- **Vorliegender Text**:
*****
Denken Dynamik-Junkies an Fahrspaßgranaten, dürfte ein BMW 125d wohl nur unter ferner liefen rangieren. Tuner Dieselspeed will das ändern und schnappt sich den Topdiesel. Mit der Front des M235i schafft er einen Optik-Hybriden, 272 PS und 540 Nm rechtfertigen den Auftritt. Das maximale Drehmoment fungiert denn auch als Namensgeber des d 540 Evo, der zeigen soll, dass Schnelligkeit und Agilität keine reine Benziner-Domäne sind.

Bei den Fahrleistungen wird die Serie deutlich übertroffen

BMW Dieselspeed d 540 Evo M 235d
Schneller Sprinter: Der Dieselspeed d 540 Evo erreicht Tempo 100 bereits nach 5,4 Sekunden.
Bild: Bernd Hanselmann
Um die Verwirrung komplett zu machen, prangt am Heck des d 540 Evo ein M235d-Schriftzug. Mit dem Leistungsplus von 54 PS und 90 Nm beschleunigt der Dieselspeed in 5,4 Sekunden auf 100; damit liegt er nur 0,4 Sekunden hinter der Werksangabe des M235i, den Serien-125d lässt er 1,1 Sekunden hinter sich. Aber auch jenseits der 200 km/h drückt der getunte 1er spürbar kräftiger voran; in der Spitze distanziert er das Serienauto um 10 km/h. Trotz des guten Antritts fehlt es zum Kurvenausgang hin an Kraft, um das Heck zum Mitlenken zu bewegen. Das mag aber auch am von Dieselspeed gewählten Rennstrecken-Set-up liegen mit haftstarken Hankook Ventus V12 an der Hinter- und Michelin-Pneus auf der Vorderachse – eine ungewöhnliche Kombination, die aber in Verbindung mit dem KW-Clubsport-Fahrwerk Typ 3 überraschend gut funktionierte. Den Sachsenring umrundete der d 540 Evo in 1:45,66 Minuten. Kein Vergleich zum M235i, doch einem von uns gefahrenen BMW F20 125i brummt er damit zweieinhalb Sekunden auf.
*****
- **Anweisungen**:
1) Schreib den Text über den Dieselspeed d 540 Evo ab den Worten "Bei den Fahrleistungen" bis einschließlich "nach 5,4 Sekunden." neu. Setz dabei "Renner" an die Stelle von "Sprinter".
2) Führ den Text über den Dieselspeed d 540 Evo nach seinem letzten Satz weiter.

- **Vorgegebene Daten**:
*****
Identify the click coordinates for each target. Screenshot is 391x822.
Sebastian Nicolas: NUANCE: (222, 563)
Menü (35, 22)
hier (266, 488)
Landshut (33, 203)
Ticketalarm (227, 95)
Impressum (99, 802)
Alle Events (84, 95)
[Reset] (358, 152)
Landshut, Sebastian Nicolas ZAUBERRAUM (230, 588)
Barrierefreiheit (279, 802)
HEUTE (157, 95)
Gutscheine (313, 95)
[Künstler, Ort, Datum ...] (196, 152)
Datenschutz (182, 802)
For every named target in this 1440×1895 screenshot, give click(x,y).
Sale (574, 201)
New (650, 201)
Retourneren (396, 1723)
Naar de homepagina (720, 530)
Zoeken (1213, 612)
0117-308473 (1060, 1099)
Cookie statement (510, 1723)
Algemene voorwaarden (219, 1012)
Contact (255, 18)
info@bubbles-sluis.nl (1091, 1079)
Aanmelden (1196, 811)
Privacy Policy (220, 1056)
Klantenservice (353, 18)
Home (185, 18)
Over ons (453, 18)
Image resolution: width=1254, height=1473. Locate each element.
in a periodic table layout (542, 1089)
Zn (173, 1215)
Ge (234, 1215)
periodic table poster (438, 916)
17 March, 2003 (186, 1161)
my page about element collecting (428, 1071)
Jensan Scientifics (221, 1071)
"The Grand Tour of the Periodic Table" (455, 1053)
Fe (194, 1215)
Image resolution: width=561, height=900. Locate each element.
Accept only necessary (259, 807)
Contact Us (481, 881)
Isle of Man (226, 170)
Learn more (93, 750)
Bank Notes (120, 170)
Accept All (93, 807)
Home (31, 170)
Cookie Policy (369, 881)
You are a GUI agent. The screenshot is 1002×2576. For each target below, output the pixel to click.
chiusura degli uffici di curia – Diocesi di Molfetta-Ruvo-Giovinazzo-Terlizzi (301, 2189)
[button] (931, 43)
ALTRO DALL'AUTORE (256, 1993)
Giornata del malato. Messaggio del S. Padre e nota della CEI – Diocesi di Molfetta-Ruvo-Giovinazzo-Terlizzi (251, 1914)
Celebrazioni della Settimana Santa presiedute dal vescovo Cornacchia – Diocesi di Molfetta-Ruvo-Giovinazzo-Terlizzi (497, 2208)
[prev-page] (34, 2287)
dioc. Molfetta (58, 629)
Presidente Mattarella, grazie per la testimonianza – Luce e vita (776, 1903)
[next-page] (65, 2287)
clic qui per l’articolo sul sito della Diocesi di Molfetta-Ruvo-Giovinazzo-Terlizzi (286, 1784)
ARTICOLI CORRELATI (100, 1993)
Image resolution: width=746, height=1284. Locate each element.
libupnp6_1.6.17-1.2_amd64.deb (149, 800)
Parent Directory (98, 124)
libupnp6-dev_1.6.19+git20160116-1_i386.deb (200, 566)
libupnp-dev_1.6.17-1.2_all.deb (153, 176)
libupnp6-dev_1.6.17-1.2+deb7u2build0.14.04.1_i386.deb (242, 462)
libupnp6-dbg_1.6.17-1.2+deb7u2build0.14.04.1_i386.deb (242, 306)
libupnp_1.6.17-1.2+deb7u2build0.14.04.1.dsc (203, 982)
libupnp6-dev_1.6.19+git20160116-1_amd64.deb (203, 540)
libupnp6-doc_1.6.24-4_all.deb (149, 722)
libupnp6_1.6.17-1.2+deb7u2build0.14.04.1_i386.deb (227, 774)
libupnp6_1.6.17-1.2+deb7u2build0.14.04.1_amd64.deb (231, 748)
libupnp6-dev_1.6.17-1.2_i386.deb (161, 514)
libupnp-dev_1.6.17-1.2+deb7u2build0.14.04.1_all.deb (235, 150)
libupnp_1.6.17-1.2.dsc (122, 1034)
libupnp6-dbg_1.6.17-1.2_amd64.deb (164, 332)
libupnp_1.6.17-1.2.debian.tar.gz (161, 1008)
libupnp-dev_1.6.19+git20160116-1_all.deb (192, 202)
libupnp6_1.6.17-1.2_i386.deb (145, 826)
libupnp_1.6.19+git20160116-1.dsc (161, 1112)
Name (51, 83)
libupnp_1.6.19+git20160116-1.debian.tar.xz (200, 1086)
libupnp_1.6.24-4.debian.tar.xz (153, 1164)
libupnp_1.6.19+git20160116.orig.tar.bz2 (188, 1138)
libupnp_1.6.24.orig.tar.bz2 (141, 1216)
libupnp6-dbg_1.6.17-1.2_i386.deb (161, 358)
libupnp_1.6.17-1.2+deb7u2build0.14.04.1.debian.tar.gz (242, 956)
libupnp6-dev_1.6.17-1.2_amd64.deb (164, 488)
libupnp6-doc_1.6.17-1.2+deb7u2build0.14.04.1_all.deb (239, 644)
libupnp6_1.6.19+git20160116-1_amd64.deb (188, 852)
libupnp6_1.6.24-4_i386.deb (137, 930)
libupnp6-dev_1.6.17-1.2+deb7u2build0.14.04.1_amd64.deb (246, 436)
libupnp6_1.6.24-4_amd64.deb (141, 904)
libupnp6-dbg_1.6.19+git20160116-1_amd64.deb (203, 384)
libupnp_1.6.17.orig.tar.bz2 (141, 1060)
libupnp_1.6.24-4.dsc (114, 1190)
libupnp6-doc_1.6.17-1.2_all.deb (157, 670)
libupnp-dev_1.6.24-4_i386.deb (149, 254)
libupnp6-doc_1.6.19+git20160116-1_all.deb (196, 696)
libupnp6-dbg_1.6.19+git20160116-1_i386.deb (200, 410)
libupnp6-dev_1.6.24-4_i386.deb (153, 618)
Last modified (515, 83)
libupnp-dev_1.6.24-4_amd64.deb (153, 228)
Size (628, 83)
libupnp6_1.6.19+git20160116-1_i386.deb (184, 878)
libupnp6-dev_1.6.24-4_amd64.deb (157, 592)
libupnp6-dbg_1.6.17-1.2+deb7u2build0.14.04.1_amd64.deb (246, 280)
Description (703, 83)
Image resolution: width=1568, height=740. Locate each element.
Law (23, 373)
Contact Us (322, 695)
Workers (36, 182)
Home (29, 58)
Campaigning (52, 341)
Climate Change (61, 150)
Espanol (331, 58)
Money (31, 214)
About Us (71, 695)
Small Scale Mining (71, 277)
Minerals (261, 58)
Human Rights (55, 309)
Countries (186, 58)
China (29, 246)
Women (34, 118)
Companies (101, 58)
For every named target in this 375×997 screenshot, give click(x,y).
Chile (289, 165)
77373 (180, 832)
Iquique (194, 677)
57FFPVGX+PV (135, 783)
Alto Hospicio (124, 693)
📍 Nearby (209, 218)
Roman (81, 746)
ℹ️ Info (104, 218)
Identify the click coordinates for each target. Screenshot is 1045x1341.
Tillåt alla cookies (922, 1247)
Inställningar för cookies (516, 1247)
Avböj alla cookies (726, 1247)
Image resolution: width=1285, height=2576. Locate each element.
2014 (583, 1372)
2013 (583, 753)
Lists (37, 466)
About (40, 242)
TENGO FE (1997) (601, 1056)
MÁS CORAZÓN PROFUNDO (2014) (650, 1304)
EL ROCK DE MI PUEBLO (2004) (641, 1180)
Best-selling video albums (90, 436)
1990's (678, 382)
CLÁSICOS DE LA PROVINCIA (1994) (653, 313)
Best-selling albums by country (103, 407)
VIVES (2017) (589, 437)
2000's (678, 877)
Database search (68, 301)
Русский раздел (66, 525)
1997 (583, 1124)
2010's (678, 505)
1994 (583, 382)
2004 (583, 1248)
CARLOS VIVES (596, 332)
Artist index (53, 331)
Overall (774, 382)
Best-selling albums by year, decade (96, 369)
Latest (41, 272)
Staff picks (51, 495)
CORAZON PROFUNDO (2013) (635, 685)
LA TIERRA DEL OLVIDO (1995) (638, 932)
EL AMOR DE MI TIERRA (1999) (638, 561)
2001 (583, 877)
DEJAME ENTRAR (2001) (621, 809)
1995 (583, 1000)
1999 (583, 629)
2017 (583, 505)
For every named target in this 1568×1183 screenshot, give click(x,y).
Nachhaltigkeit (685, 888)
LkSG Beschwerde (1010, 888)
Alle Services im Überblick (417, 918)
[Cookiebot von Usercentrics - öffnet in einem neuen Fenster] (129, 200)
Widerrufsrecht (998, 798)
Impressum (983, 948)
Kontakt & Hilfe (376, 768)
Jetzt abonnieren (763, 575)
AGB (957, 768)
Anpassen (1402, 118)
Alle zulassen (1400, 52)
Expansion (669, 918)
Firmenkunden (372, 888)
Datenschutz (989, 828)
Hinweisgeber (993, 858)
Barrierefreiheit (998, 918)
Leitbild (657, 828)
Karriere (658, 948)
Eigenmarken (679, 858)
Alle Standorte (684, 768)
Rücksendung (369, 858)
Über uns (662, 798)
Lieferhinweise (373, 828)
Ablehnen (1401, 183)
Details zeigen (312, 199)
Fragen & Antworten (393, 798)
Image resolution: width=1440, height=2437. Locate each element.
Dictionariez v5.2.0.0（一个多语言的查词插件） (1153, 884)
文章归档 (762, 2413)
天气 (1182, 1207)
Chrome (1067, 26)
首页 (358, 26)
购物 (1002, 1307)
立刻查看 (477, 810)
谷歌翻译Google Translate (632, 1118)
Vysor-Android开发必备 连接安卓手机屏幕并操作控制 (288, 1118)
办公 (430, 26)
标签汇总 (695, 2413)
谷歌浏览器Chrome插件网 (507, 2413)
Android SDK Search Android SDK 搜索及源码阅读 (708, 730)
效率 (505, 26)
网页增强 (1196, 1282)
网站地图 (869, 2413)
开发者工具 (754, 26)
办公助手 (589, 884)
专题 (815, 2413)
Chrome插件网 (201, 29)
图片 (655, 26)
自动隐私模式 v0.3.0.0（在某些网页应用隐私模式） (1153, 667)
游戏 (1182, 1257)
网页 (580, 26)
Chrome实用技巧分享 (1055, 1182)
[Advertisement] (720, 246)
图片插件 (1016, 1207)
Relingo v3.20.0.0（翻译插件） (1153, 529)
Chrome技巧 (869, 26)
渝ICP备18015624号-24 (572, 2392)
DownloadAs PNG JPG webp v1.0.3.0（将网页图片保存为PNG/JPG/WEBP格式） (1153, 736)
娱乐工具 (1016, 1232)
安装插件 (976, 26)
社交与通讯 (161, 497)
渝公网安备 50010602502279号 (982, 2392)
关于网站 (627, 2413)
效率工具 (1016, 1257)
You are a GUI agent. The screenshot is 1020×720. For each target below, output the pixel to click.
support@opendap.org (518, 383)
*****
- **Lösungen**:
1)
Bei den Fahrleistungen wird die Serie deutlich übertroffen

BMW Dieselspeed d 540 Evo M 235d
Schneller Renner: Der Dieselspeed d 540 Evo erreicht Tempo 100 bereits nach 5,4 Sekunden.

2)
Das Clubsport-Fahrwerk erfordert eine Menge Leidensfähigkeit

BMW Dieselspeed d 540 Evo M 235d
Knüppelhart: Die Abstimmung des Fahrwerks ist eher für die Rennstrecke als für den Alltag ausgelegt.
Bild: Bernd Hanselmann
Auch der Bastuck-Auspuff schafft es nicht, dem Diesel zu attraktiver Klangfülle zu verhelfen. Das unschuldige Weiß des Blechkleids und die dunklen Carbonanbauteile kontrastieren bestens und geben zusammen mit der neuen Schnauze ein stimmiges Gesamtbild ab. Die Carbonapplikationen im Interieur kommen direkt ab Werk. Mit der Rennstreckenabstimmung hubbelt und wippt der 1er derart unharmonisch über Bodenunebenheiten, dass man von Alltagstauglichkeit nicht reden mag. Alles in Allem werden für die Umbaumaßnahmen 16.635 Euro fällig. Allein 4649 Euro verschlingt die Frontkur – kein Muss. Die sich gut in Szene setzende Leistungssteigerung ist dagegen jeden Cent wert.

Fazit

von

AUTO BILD
Die sauber abgestimmte und kraftvolle Leistungssteigerung des d 540 Evo hat uns überzeugt. Auch die Gesichtsoperation und die Anbauteile sitzen punktgenau. Allerdings ist zu diesem Tarif auch schon ein M135i drin. Als für den Alltag untauglich erwies sich dagegen das kompromisslose Rennstrecken-Set-up.